# Exercise:
Return the post below, about community standing and abuse survival, in full and word for word.

# Extract:
(no subject)
5 September 2018 16:33There were recently adverts for Pagan clergy for the prisons; to qualify, one had to be a Figure Of Good Standing In The Community. I think about this a lot.
There were recently adverts for Pagan clergy for the prisons; to qualify, one had to be a Figure Of Good Standing In The Community. I think about this a lot.
1) How can we have accountability, how can we have transparency in informal structures and whisper-networks? Being a figure of good standing means - I've made friends with the right people. I've brown-nosed. I've stayed quiet about the right people's bad behavior, and endorsed their criticism of the wrong people regardless of evidence. I've agreed about who the Good Writers are and What We Believe.
(I think I've been put back in a bad headspace by the Avital Ronell news cycle, which is *exactly* the kind of "the systemic abuse of power we write about is the sort of thing only other people do" experience I had.)
I am the librarian of a community group, and was recently reminded of my powerlessness when a community author was invited to speak. Five years ago, that author put their social power and weight behind my abuser - and that part of the experience which caused my final tailspin into isolation which robbed 2, 3 years of my life. Now, I come to do my library work once a month, and keep my bag within arm's reach at all times to make a quick getaway in case the wrong people turn up. I have worked as a librarian for this group, every month for three years, as well as helping with bake sales and planning and taking notes at council meetings. I remain less valuable than a dude with a cool haircut.
I'm depressed that this guy is still on the scene, and crushed that it falls to me to either stay silent and pretend things are fine, or call him on it and unleash hell, or quietly turn down my invitation to be on a book panel while he gets to attend, and bolster his image even further at the expense of my own. I chose the latter. Abuse survival is being repeatedly punished for soemthing you did not do.

# Data provided:
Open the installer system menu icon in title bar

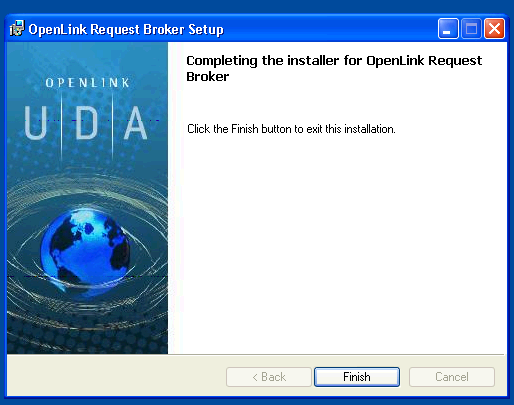(17, 29)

# Complete output:
(no subject)
5 September 2018 16:33There were recently adverts for Pagan clergy for the prisons; to qualify, one had to be a Figure Of Good Standing In The Community. I think about this a lot.
There were recently adverts for Pagan clergy for the prisons; to qualify, one had to be a Figure Of Good Standing In The Community. I think about this a lot.
1) How can we have accountability, how can we have transparency in informal structures and whisper-networks? Being a figure of good standing means - I've made friends with the right people. I've brown-nosed. I've stayed quiet about the right people's bad behavior, and endorsed their criticism of the wrong people regardless of evidence. I've agreed about who the Good Writers are and What We Believe.
(I think I've been put back in a bad headspace by the Avital Ronell news cycle, which is *exactly* the kind of "the systemic abuse of power we write about is the sort of thing only other people do" experience I had.)
I am the librarian of a community group, and was recently reminded of my powerlessness when a community author was invited to speak. Five years ago, that author put their social power and weight behind my abuser - and that part of the experience which caused my final tailspin into isolation which robbed 2, 3 years of my life. Now, I come to do my library work once a month, and keep my bag within arm's reach at all times to make a quick getaway in case the wrong people turn up. I have worked as a librarian for this group, every month for three years, as well as helping with bake sales and planning and taking notes at council meetings. I remain less valuable than a dude with a cool haircut.
I'm depressed that this guy is still on the scene, and crushed that it falls to me to either stay silent and pretend things are fine, or call him on it and unleash hell, or quietly turn down my invitation to be on a book panel while he gets to attend, and bolster his image even further at the expense of my own. I chose the latter. Abuse survival is being repeatedly punished for soemthing you did not do.